Linux Transparency vs. OpenSolaris Transparency · Mostly for reasons of history, the discourse around Linux development happens almost entirely on a bunch of mailing lists. The main kernel-developers’ list is famously so high-volume that it’s impossible for mere mortals to deal with. It seems to work OK.
If the Day One trends continue, the OpenSolaris developer conversation seems apt to be much more blog-centric. I suspect that if you’re a DTrace geek, you’ll be wanting to subscribe to Bryan Cantrill, the SMFanatics will cluster around Liane Praza, and so on.
Both approaches are reasonably transparent; let’s see which scales and hangs together better as the years pass.
Missing Pieces, Humanized · First off, check out Nico Williams on “Where’s ssh?”. Nico explains that the Solaris Secure Shell didn’t quite make it into the OpenSolaris source base on day 1, partly because he missed a little gotcha in the build system until it was too late. This is a new kind of communication; the person at the center of a feature delay tells you about it, takes personal responsibility, and reassures us that ssh will be there soon.
Maybe I’m naive, but this seems like a qualitatively better way to manage information flow around a product release than the way it’s done now. Way to go, Nico.
Twenty-First Century Teamwork · Then skip over to Tim Marsland’s place, where he’s got Part 4 of a big long series of how they ported Solaris to x86. That’ probably interesting only to kernel-porting mavens, but do skip down to the “Distributed Development” section, where Tim talks about focusing and integrating a team that’s splashed all over the world. The key finding: sometimes you need to get them all working, not in the same building, but in the same room. That’s a lesson I won’t forget.

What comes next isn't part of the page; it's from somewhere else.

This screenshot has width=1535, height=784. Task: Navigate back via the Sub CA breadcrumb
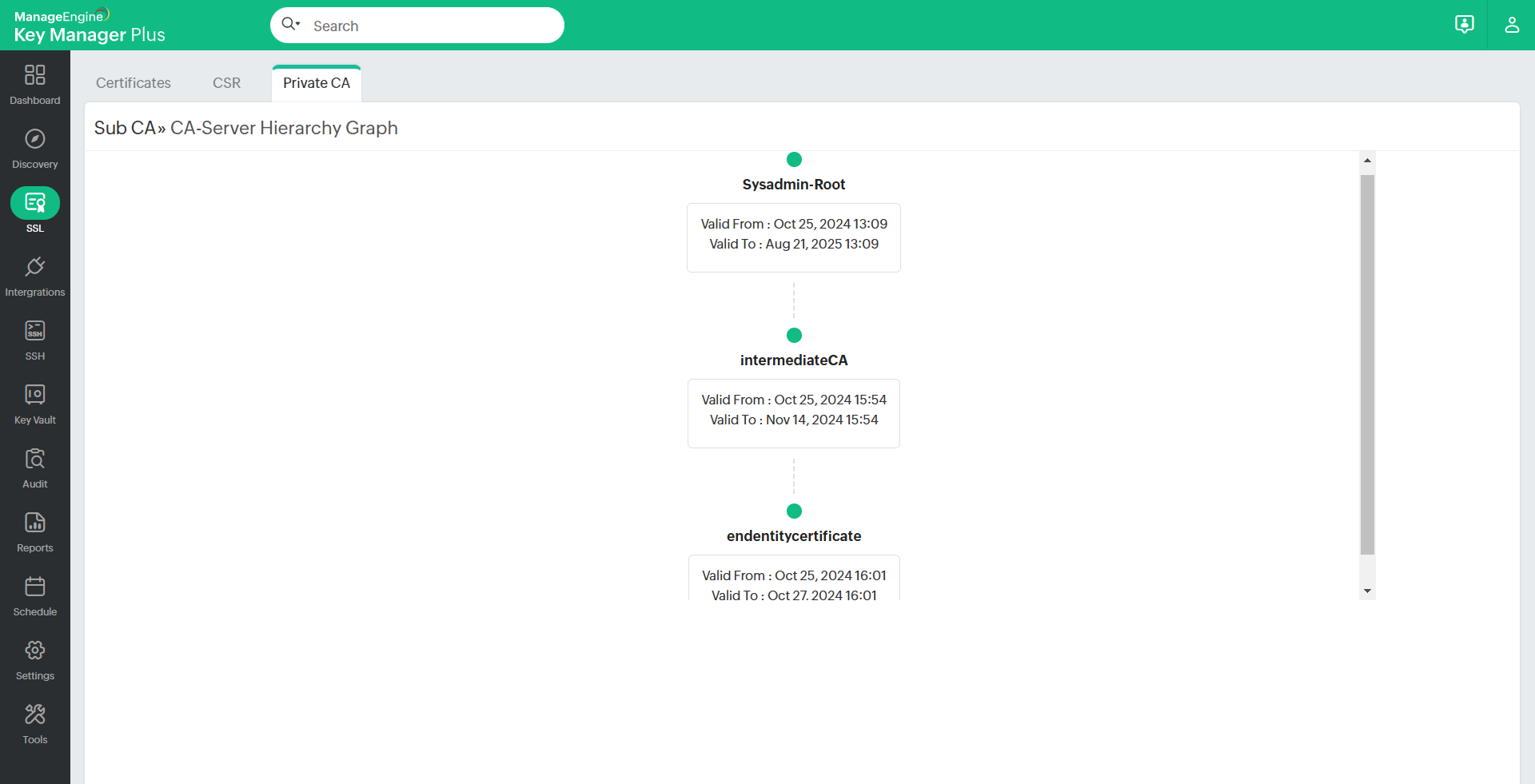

Excluded Middle · Also worth reading is Hal Stern’s No Excluded Middle (hey, my boss blogs better than your boss, nyah nyah). “Opening the source code for Solaris doesn't mean we dismiss Linux” and more like that. Hal’s Distribution versus Compensation, written later the same day, is worth a look too.
Geek Fun · We’ll close with a note of pure geek fun:Eric Schrock explains how to add a new system call to Solaris. Dear World: please don’t all run out and do this. But it’s cool to know that you could if you wanted to.